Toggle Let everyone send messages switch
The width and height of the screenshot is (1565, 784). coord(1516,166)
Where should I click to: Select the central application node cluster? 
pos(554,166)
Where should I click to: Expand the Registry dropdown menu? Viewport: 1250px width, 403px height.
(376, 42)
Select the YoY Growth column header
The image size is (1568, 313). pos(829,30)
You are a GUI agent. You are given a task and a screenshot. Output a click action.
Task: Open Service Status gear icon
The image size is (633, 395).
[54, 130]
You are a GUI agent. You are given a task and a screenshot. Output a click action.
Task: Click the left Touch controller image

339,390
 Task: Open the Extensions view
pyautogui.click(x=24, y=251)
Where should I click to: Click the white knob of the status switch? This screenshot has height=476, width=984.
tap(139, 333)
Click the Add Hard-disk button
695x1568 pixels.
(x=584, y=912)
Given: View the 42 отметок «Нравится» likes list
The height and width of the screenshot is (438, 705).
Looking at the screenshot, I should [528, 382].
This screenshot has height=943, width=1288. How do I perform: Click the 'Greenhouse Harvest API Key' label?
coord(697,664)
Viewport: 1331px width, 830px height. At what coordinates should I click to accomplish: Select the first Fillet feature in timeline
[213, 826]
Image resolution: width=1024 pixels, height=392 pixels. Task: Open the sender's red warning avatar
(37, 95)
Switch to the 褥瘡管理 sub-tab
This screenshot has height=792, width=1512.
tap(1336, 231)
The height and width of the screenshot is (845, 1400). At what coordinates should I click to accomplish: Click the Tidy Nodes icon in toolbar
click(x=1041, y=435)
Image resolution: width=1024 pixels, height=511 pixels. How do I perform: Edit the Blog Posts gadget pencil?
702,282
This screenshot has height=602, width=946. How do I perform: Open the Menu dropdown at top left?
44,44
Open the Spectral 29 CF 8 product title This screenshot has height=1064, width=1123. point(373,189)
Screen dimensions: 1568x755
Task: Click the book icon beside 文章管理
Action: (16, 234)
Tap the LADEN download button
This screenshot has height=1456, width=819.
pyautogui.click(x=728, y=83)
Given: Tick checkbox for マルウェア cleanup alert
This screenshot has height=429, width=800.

◆ ◆ ◆ ◆ ◆ ◆ ◆

ABOUT THIS TASK. Which lines above run from the one containing "Select the YoY Growth column header" down to the one containing "Given: View the"? Repeat exactly those, both ends included, and nothing else.

TASK RESPONSE.
Select the YoY Growth column header
The image size is (1568, 313). pos(829,30)
You are a GUI agent. You are given a task and a screenshot. Output a click action.
Task: Open Service Status gear icon
The image size is (633, 395).
[54, 130]
You are a GUI agent. You are given a task and a screenshot. Output a click action.
Task: Click the left Touch controller image

339,390
 Task: Open the Extensions view
pyautogui.click(x=24, y=251)
Where should I click to: Click the white knob of the status switch? This screenshot has height=476, width=984.
tap(139, 333)
Click the Add Hard-disk button
695x1568 pixels.
(x=584, y=912)
Given: View the 42 отметок «Нравится» likes list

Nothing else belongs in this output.